Lifestyle Modifications: How I Gained Control Of My Autoimmune Disease

I remember the day I received my unofficial diagnosis of ankylosing spondylitis. It was mid-afternoon on Saturday, November 2, 2019. I was in bed (if you think that is odd for a mom of three young kids, then you are correct). The pain was exhausting. I could not care for my family, which at the time included three boys under the age of four. 

The Call

I reached for my cellphone that was buzzing on the nightstand. It was my family doctor who had, after 10.5 long months of waiting for an MRI, received the results from the scan of my SI joints. He said, “The good news is that you do not need back surgery. However, something is not quite right as the MRI results show multiple corner bone marrow edema-like foci, which suggests there is evidence of inflammatory spondylitis. I will send the results to a rheumatologist and see if they have advice. You can rest assured that you do not have to live in pain for the rest of your life. There are treatment options available.” At this point, I had already lived with the symptoms of this mysterious disease for decades. My first reaction to my doctor’s message was,

Yay! Finally, they found something: it is real and not in my head!

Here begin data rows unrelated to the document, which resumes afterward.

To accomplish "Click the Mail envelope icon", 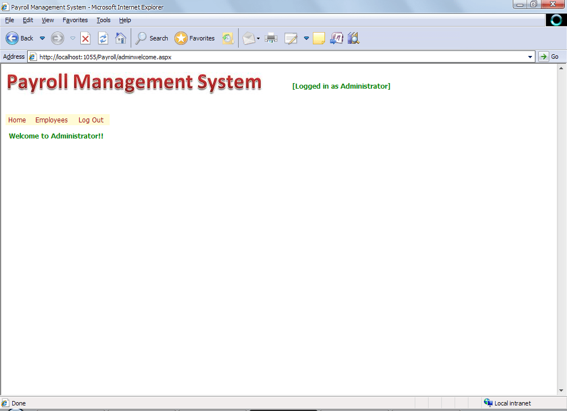I will pos(249,38).
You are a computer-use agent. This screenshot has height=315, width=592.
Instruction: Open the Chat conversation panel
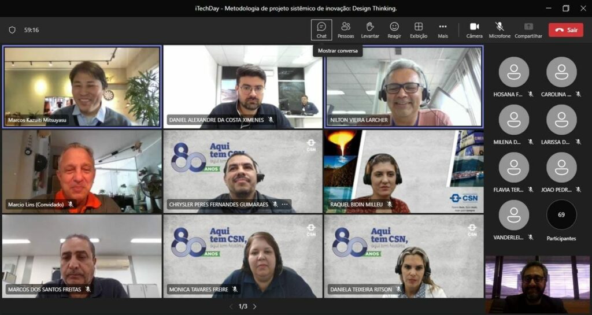click(x=321, y=29)
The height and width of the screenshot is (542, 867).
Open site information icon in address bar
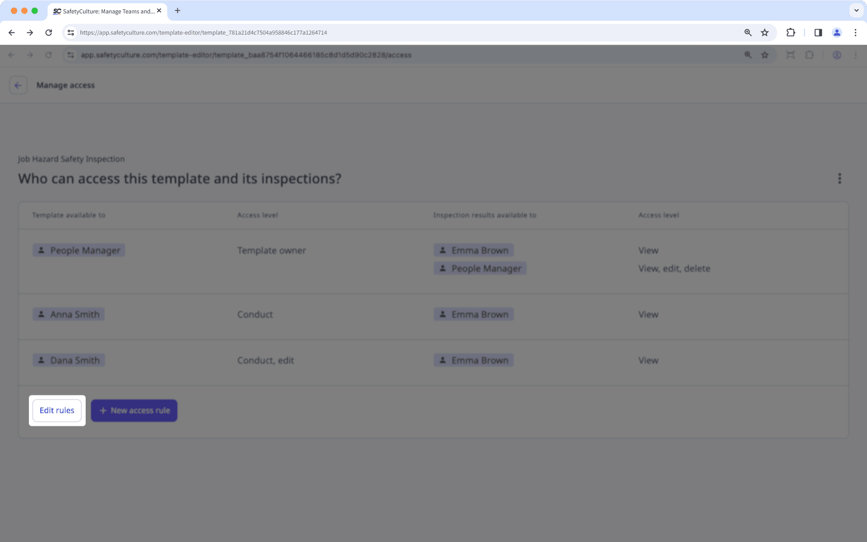(70, 33)
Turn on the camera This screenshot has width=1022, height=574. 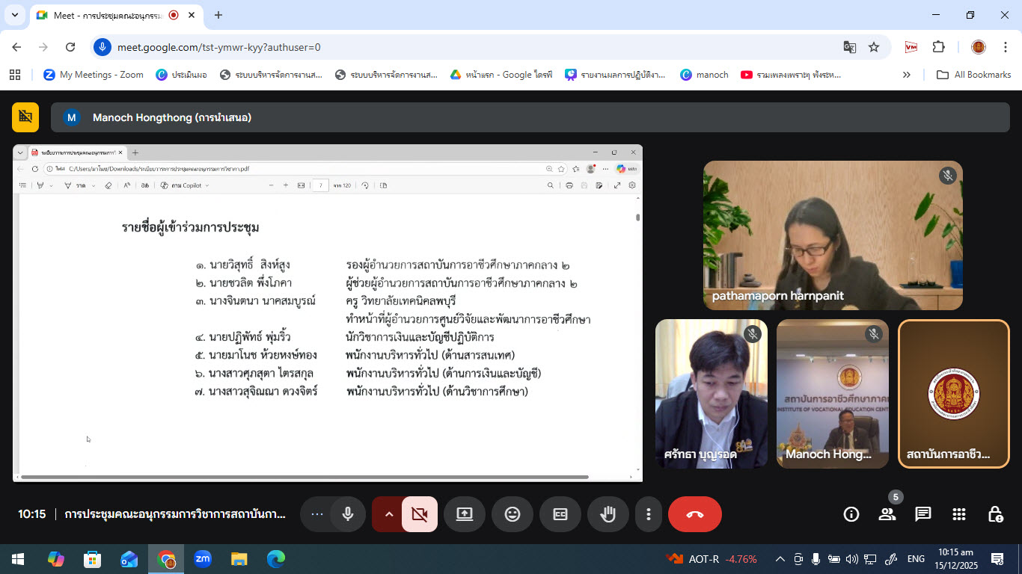pos(419,514)
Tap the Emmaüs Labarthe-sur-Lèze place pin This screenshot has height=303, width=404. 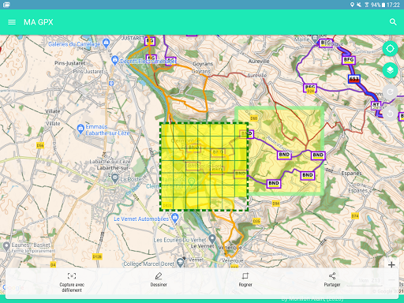click(80, 129)
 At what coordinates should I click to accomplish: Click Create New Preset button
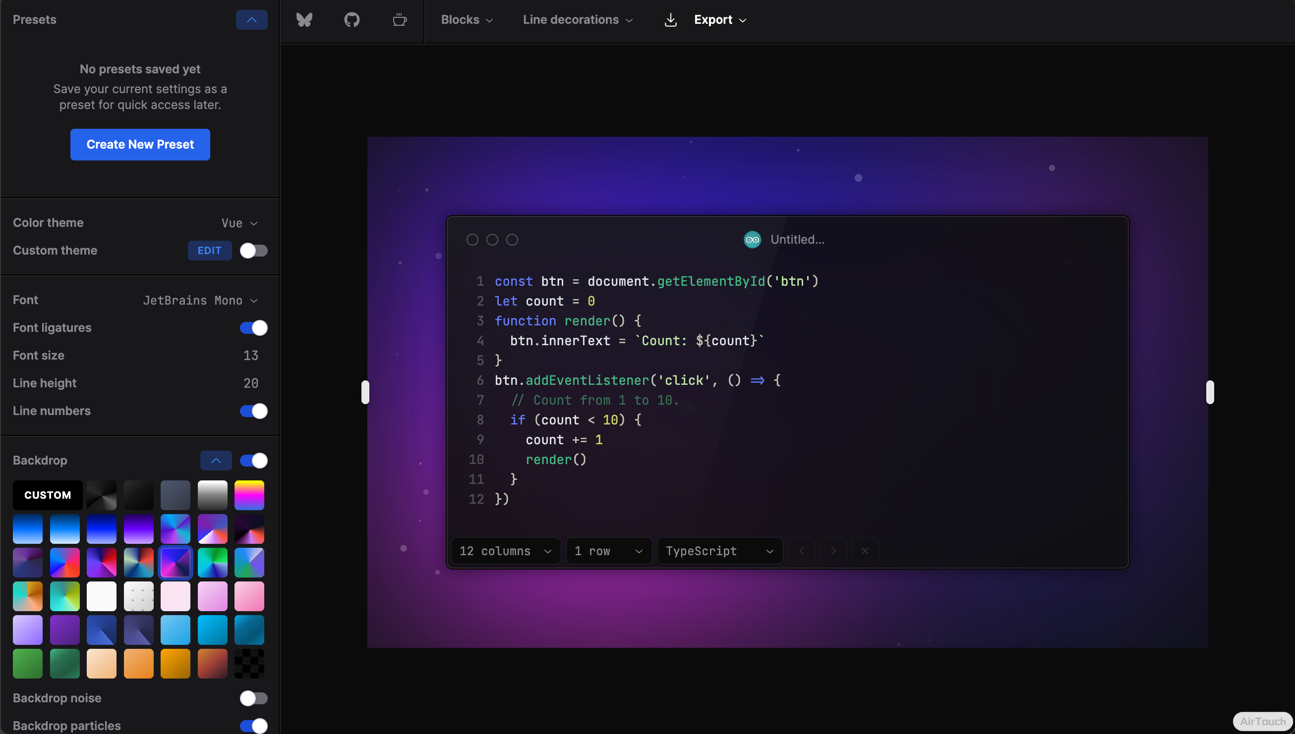point(140,145)
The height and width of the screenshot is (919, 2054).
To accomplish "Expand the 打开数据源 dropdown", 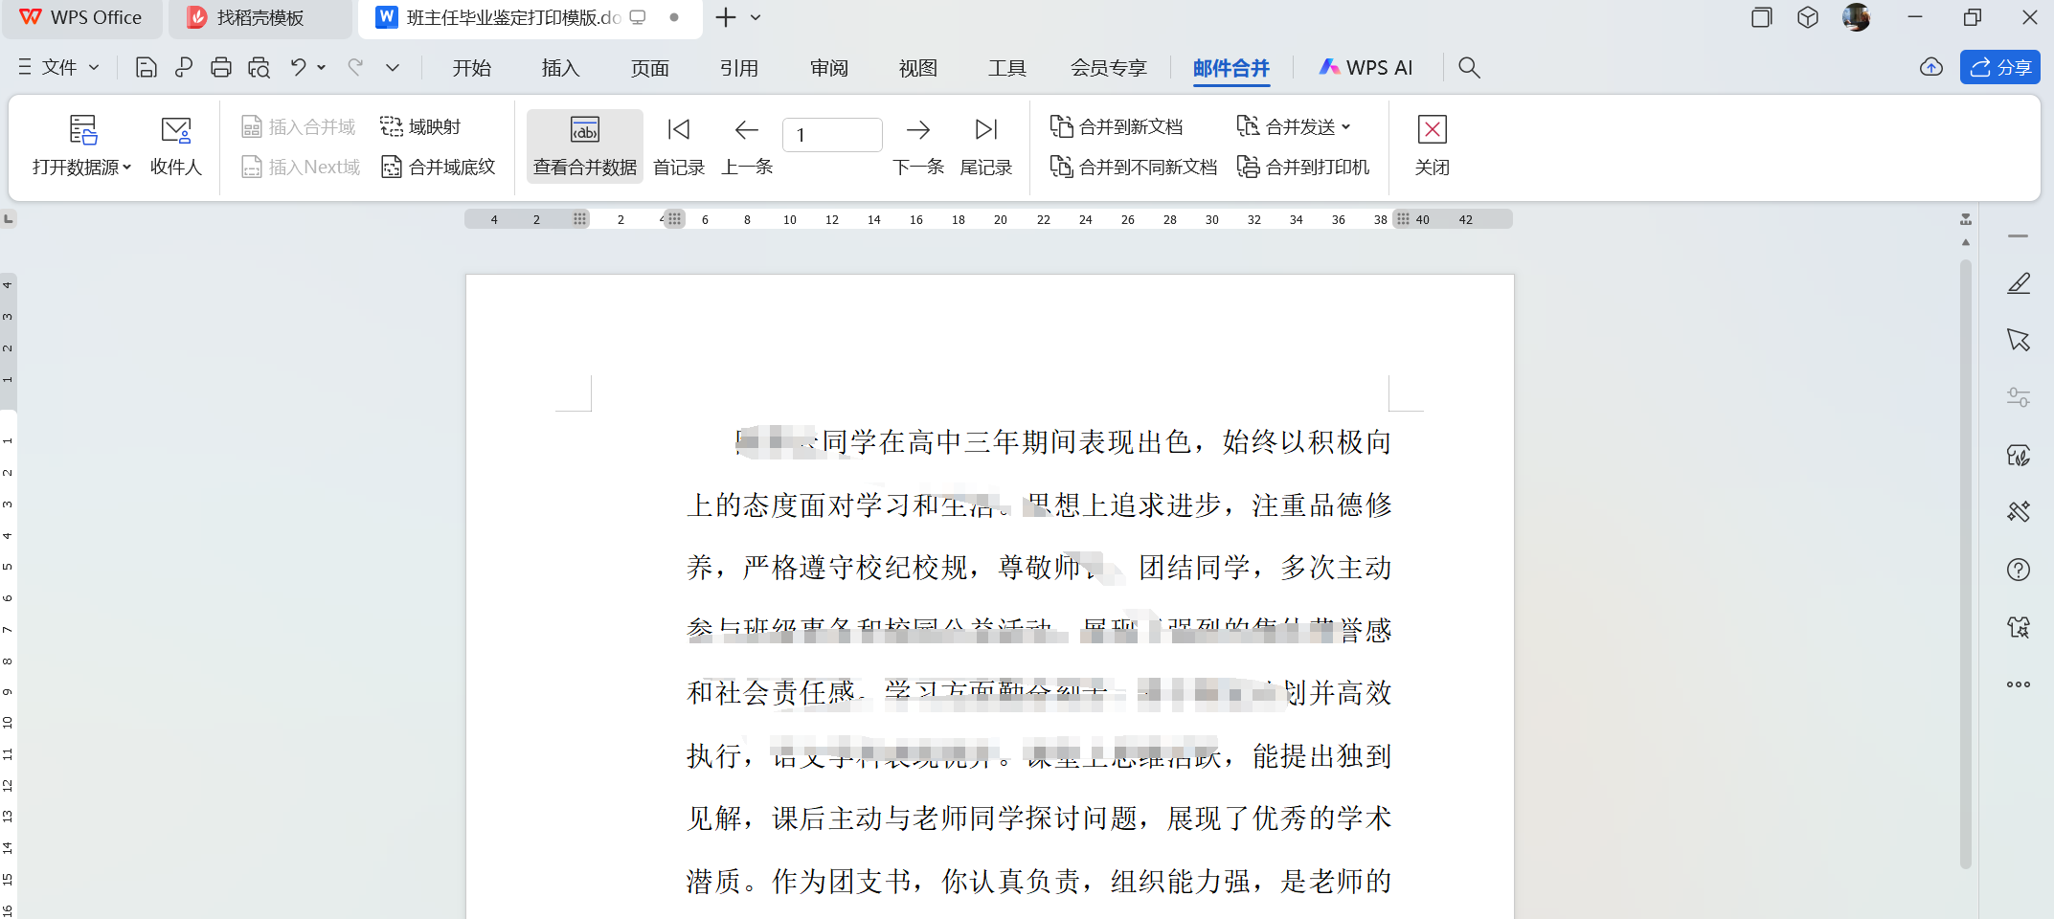I will (x=81, y=167).
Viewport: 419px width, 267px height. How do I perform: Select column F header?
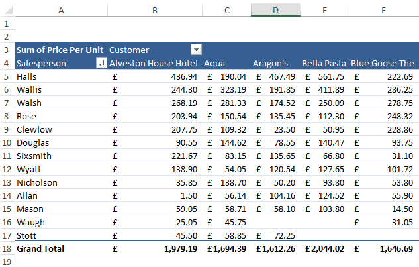click(x=384, y=10)
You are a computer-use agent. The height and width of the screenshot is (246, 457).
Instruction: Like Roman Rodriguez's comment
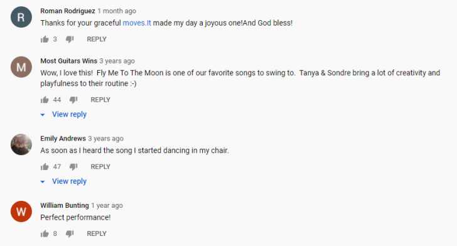pos(45,39)
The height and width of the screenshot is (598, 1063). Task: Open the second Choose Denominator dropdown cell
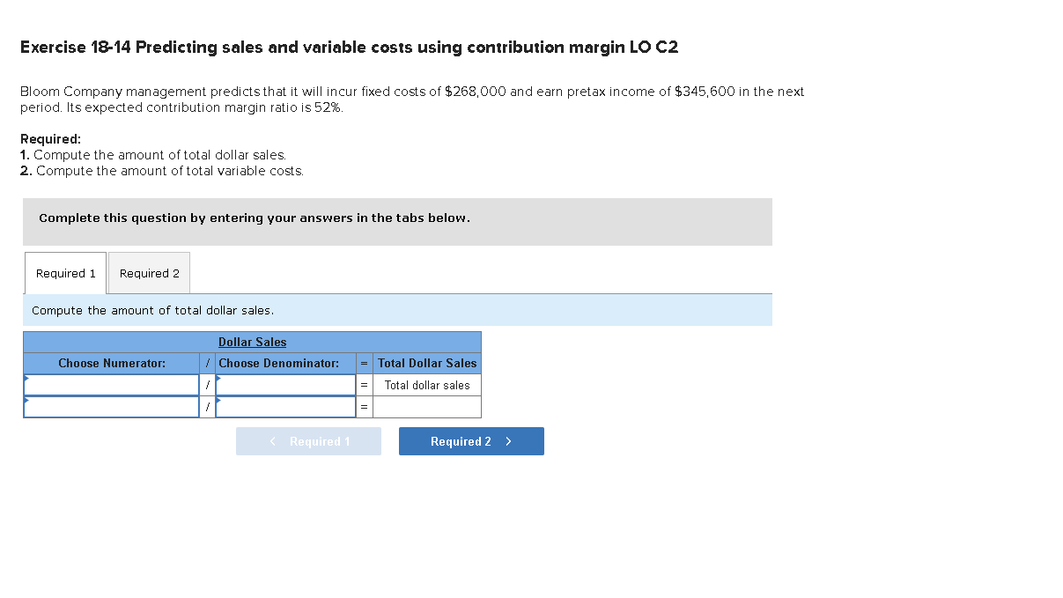pyautogui.click(x=284, y=406)
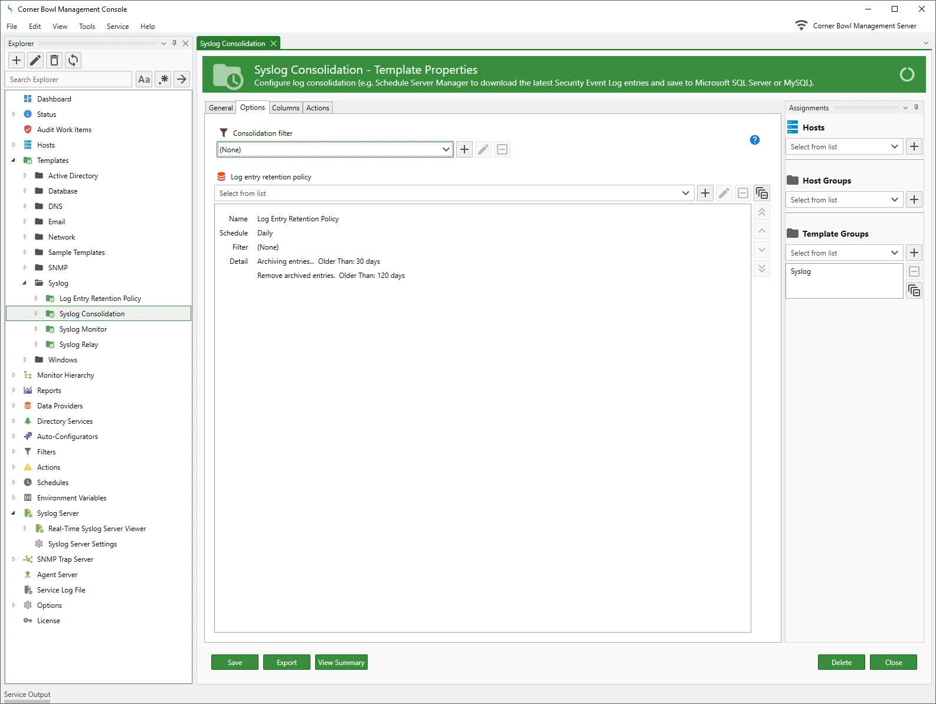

I was tired of seeing medical professionals who claimed nothing was wrong with me and unable to help me as a result. This unofficial diagnosis validated my pain and gave me a starting point for treatment. Ironically, the suspected diagnosis of incurable and painful arthritis that freezes bones of the spine and pelvis (amongst other things) brought relief that day.

The Overwhelm

The relief of a diagnosis was immediate, but overwhelm of this diagnosis kicked in soon afterward. During the span of that telephone call, I had gone from being a healthy person with back pain to an individual who was diagnosed with an incurable disease. Google searches fueled my fears and worries. I read many horror stories and kept thinking,

This is my future!

I realized at that point that even though I had had symptoms for years, I was likely still in the beginning stages of the disease (x-rays had not yet shown any fusion of my spine) and that my future looked grim. I was 34 years old at the time of diagnosis. The thought that, possibly, my life was not even half done yet filled me with dread.

More Waiting

My family doctor had assured me that he would immediately refer me to a rheumatologist. This rheumatologist would be able to give me a firm diagnosis and get me started on medications that would, hopefully, help manage my pain for the rest of my life. I had read about these medications. While many people thrived on these drugs (biologics), I was well aware of the significant risks and side effects. Likely, if I had had access to the medication at that moment, I would have jumped at the promise of quickly reduced pain. Unfortunately (or in hindsight, fortunately), the wait to see a rheumatologist for an initial appointment was 6-8 months long. That was 6-8 months longer than I wanted to wait. 

The System

For decades I had felt like I was at the mercy of the medical system – a system that had continually let me down. I was a box to be checked. I was a body to shuffle to the next profession and procedure. I felt trapped in a medical system that seemed predetermined and impersonal. Even with pain management options available, I wanted more for my life. I could do it no longer. I could no longer sit and wait in agony for months on end for yet another appointment where I would learn what the next step of my journey would be. I had to do something.

The Determination

I had many questions (which I had often been discouraged from asking). Therefore, I set out to look for answers. I was motivated to take matters into my own hands as I waited for another appointment. My thought process was,

This is my life. I have to live with this body for the rest of the days granted to me. I am ready to ditch all things that may be contributing to my unwellness.

I had to get to a point where I was willing to give up the things that contributed to my autoimmune disease. I would see the rheumatologist whenever that appointment came up, but I would not sit and do nothing while waiting. (Please note that I am sharing my experiences only. I do not recommend that others make significant lifestyle changes without consulting appropriate medical professionals first).

The Hope

As I started digging, I was astounded by all the stories of healing and remission I stumbled on. These stories were anecdotal, but they were real. Real people. Real AS. Real lives that had changed due to lifestyle modifications. I was desperate and ready to throw in my best efforts. So I did. Changing my diet and lifestyle resulted in glorious relief of pain and stiffness and, in my case, halted disease progression.

Dare To Be Different

That leads me to where I am today. My rheumatologist told me I am her healthiest patient but is not interested in hearing about why I am doing so well. A dietician told me I was foolish for doing what I was doing. She told me to return to the Standard American Diet stat despite seeing my life-changing improvements. Regularly, other individuals laugh at me, saying: “Thinking happy thoughts and eating kale is not going to heal people!” That is ok. I understand why people feel that way. It seems too good to be true that, given the proper nourishment and environment, a body is often capable of incredible and unexpected healing. 

The Proof

I am here to tell you that you have way more control over this disease than you may realize. While I do not believe there is a one-size-fits-all approach to managing AS, my life is proof that real change and thriving is possible with lifestyle and diet adjustments. While I found a starch-free diet critical to my improvement, this may not be the answer for everyone. Still, if you focus on health and vitality instead of disease, you might be surprised by the results.